=== Text ===

Interns in Washington have become a spectacle, a means of entertainment to fill up conversations at the water cooler. Classic mistakes and faux pas have become legend for locals. So, interns, watch out when summer comes around. You're being observed closely. There is no learning curve. Proper behavior is expected. Interns (of which I happen to be one) have to know proper intern etiquette if they're going to make it through the summer unscathed.

Take identification cards, for example. For most, getting a brand new I.D. badge is a great experience -- access to important places accompanied by a new sense of power and responsibly. However, for some Capitol Hill interns, the red I.D. badge is a dreaded accessory in the halls of power. Staffers closely watch interns wearing the "red badge of courage" around town or flashing it at security to get into private, non-Capitol related events. If they're not careful, they could end up on some blog.

These days, in D.C., it's not just any blog. It's the DC [Summer] Interns blog, a favorite amongst Washington staffers and interns alike. Allowing people to anonymously submit stories of poor intern behavior, the blog has become so popular that it is a guaranteed bookmark in any Hill office. In fact, the blog is often recommended to new interns as a guide for what not to do.

"This year, however, you often hear interns make remarks such as, 'I hope I don't end up on the blog' or, 'Please don't send that to the blog,' and we have begun to realize that perhaps this really is changing the behavior of interns in D.C.," a representative of the website, who did not want to be identified, said. "And we hope that it continues to improve, despite the fact that it would lead to the demise of the blog."

Senate intern Margaret Schmidt agrees, saying that every intern in her office knows about the blog, some even reading up on posts before they got into town.

"Some of the advice and the stories are helpful because you can learn from truly dumb mistakes," she said. "I think it can also be a little overblown, because I can't imagine that all the authors of these posts are the humblest -- it's the Hill."

The representative said that 75 percent of the entries come from Hill staffers and the rest come from other government agencies or local residents. They even claim that staffers have sent their praise to the website for helping improve intern conduct.

=== Given data ===

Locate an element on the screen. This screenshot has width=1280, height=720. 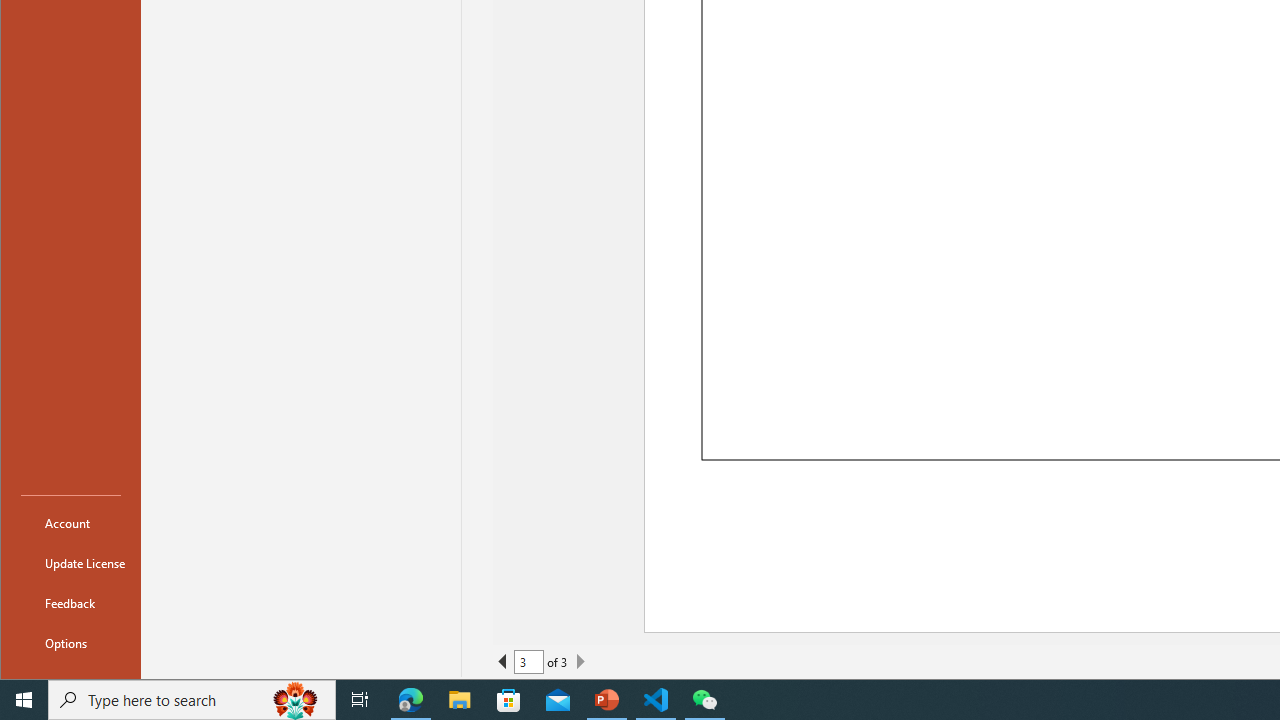
'Type here to search' is located at coordinates (192, 698).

===

## Task set
(a) Print the passage of the article on Washington interns that opens with the words containing "The representative said" and closes with "improve intern conduct.".
(b) Answer these questions from the article on Washington interns:
(i) What color is the I.D. badge that Capitol Hill interns wear?
(ii) What position does Margaret Schmidt hold?
(iii) What percentage of the blog's entries come from Hill staffers?
(c) Resume the article on Washington interns, continuing on from its final sentence.

## Outputs for the tasks
(a)
The representative said that 75 percent of the entries come from Hill staffers and the rest come from other government agencies or local residents. They even claim that staffers have sent their praise to the website for helping improve intern conduct.

(b)
(i) Red.
(ii) She is a Senate intern.
(iii) 75 percent.

(c)
"It is interesting the number of e-mails we receive from chiefs of staff on the Hill and individuals who work in foreign governments, thanking us for our blog and how it is improving the manner in which interns carry themselves in the workplace," the representative said.

Ironically enough, none of the site organizers work on the Hill. Starting as a forum between college friends to air complaints, it turned into a more ubiquitous site in the D.C. area.

But the DC [Summer] Interns blog is not the only site dedicated to the time-honored tradition of calling out rogue interns. There's also Washington Post reporter Jenna Johnson's Campus Overload column. Covering an array of college-related news, her most popular articles fall under her "that intern" feature. From the "party intern" to the "I'm-from-NYC-and-hate-D.C. intern," she continues to define the many faces of these students.

Others, such as On Tap or Roll Call, have also added their two cents on what to do and not do, including must-sees like Ben's Chili Bowl or the Politics and Prose bookstore in the D.C. metro area.

Some ask why D.C. interns receive so much attention. No one can be that bad, right? Locals would wholeheartedly disagree. Dan Hess, a Georgetown graduate student, said that it is great that so many people view Washington as a place of opportunity. The problem lies in those who don't know how to act properly when they get there.

"I also think the D.C. summer interns bring with them an invigorating, bright-eyed view of the world with them that those of us who live and work here year-round often forget because we get cynical, we get caught up in the hustle and bustle of the day-to-day work," he said. "With that said, their naivety, both of what the city has to offer as well as how people are expected to act in a very political and professional city, is blatantly obvious and quite often very annoying to those of us who are here long-term."

From the "skintern" (a female intern that doesn't know the difference between a club dress and a work dress) to the overly privileged intern (one who got there because of their parents' extraordinary wealth and connections), the behavior justifies the expansion of reporters' beats to cover the summer influx.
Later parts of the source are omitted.